[Given request]
Express each line of the material below as a row in a Markdown table with the columns "No." and "Line," numbering the rows and skipping blank lines. Leave the pictures out of the answer.

[Provided material]
──────────────────────────────
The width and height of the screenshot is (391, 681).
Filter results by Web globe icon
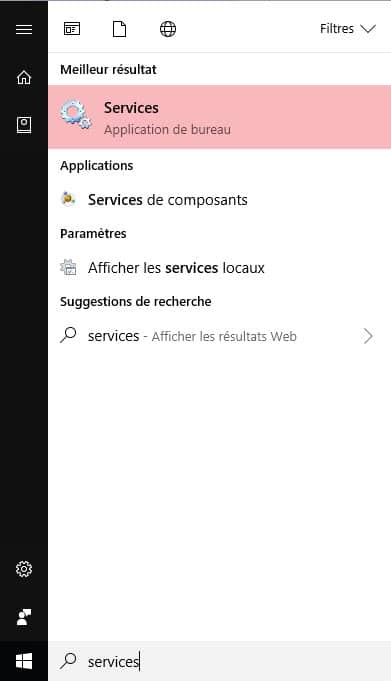[x=168, y=29]
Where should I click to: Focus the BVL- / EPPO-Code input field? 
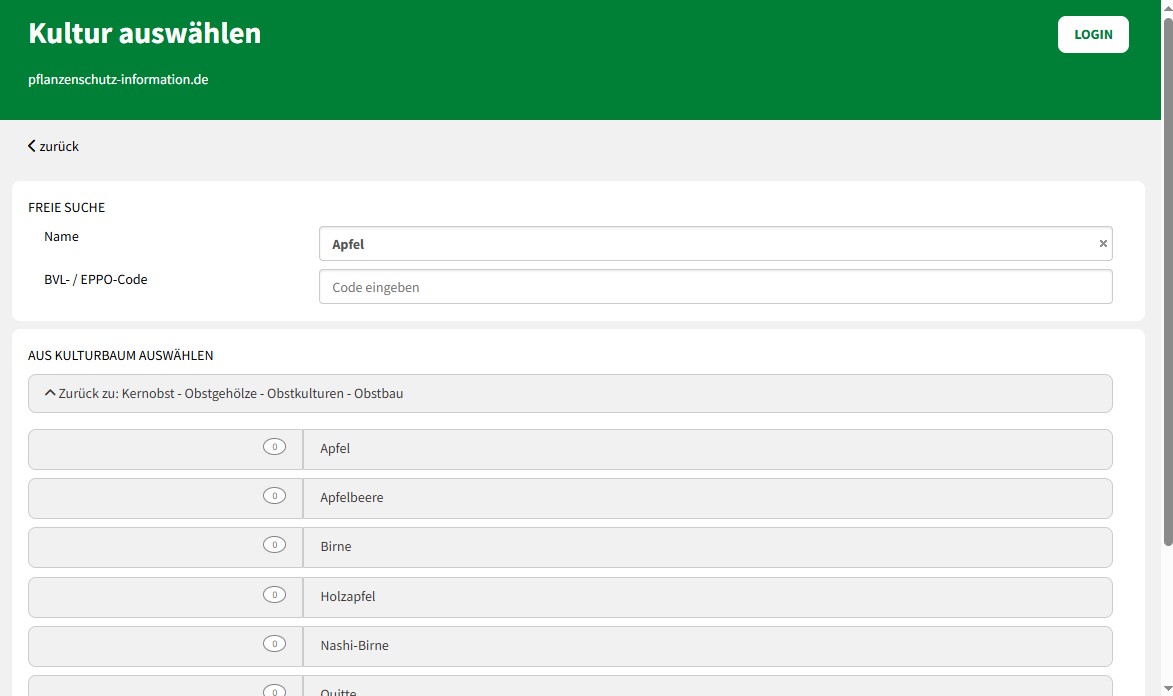click(x=715, y=287)
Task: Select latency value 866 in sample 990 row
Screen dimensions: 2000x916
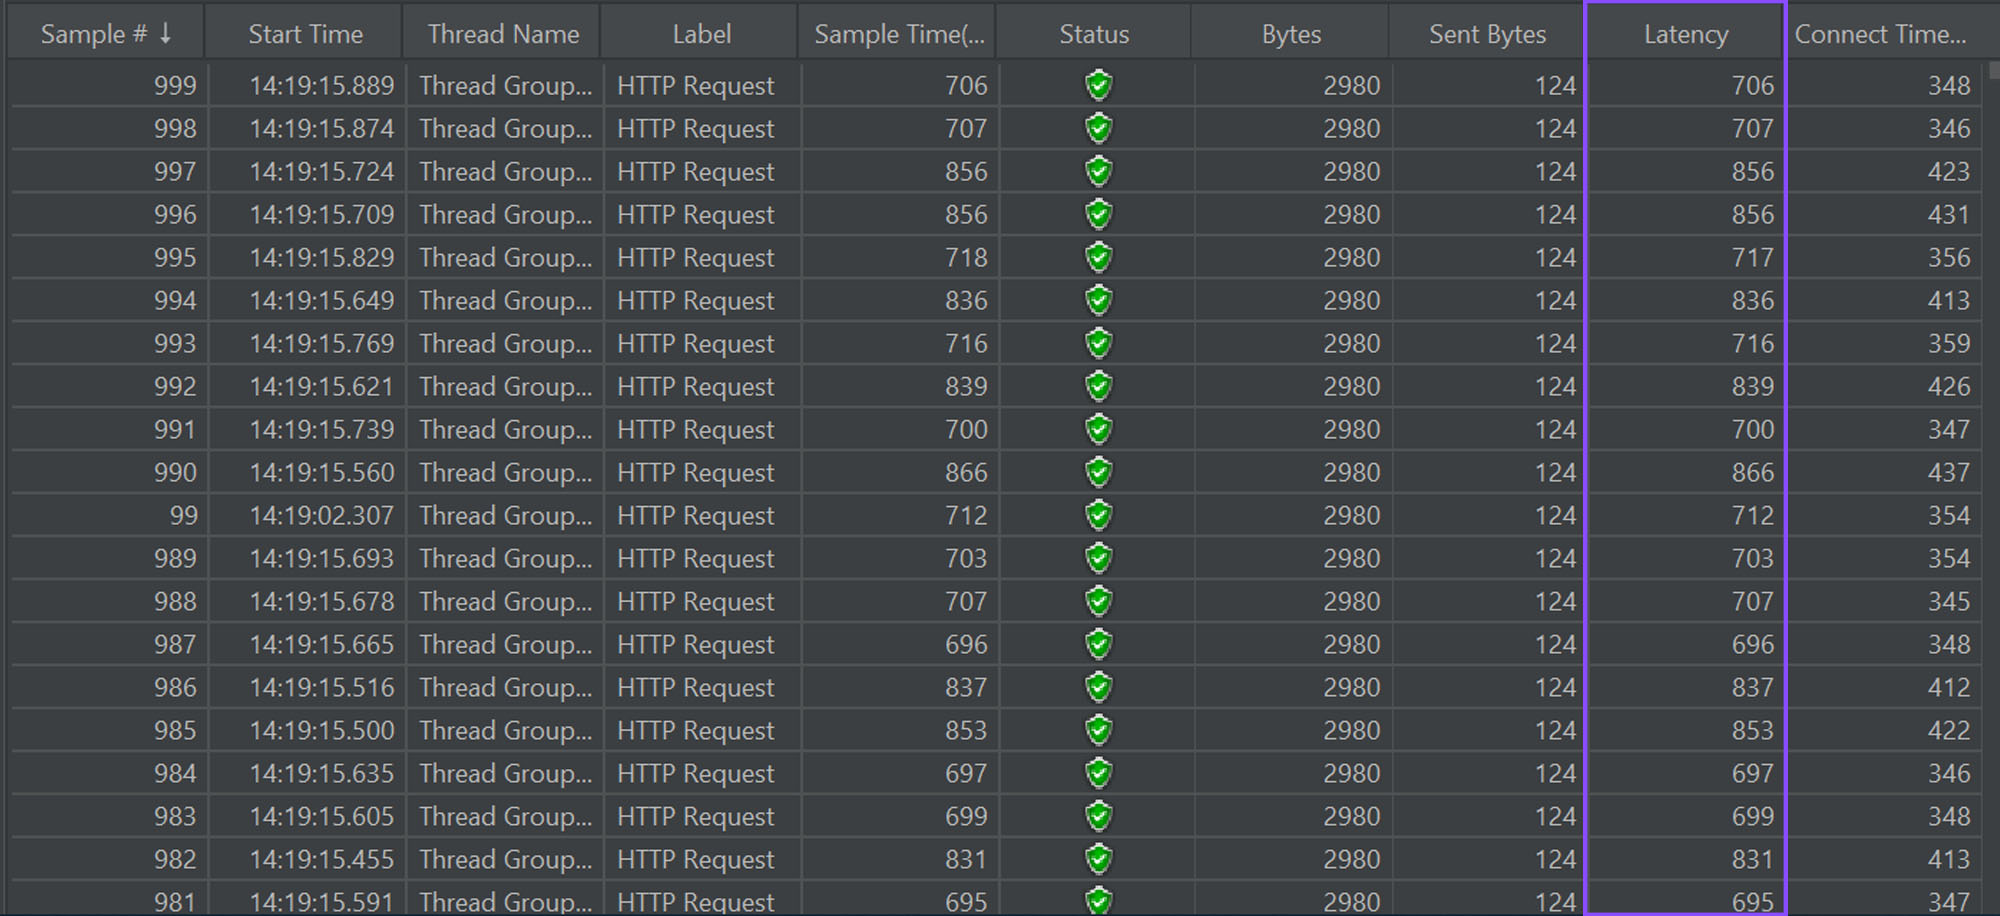Action: pyautogui.click(x=1752, y=473)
──────────────────────────────
[Output]
| No. | Line |
|---|---|
| 1 | The width and height of the screenshot is (391, 681). |
| 2 | Filter results by Web globe icon |
| 3 | [x=168, y=29] |
| 4 | Where should I click to: Focus the BVL- / EPPO-Code input field?  |
| 5 | click(x=715, y=287) |
| 6 | Task: Select latency value 866 in sample 990 row |
| 7 | Screen dimensions: 2000x916 |
| 8 | Action: pyautogui.click(x=1752, y=473) |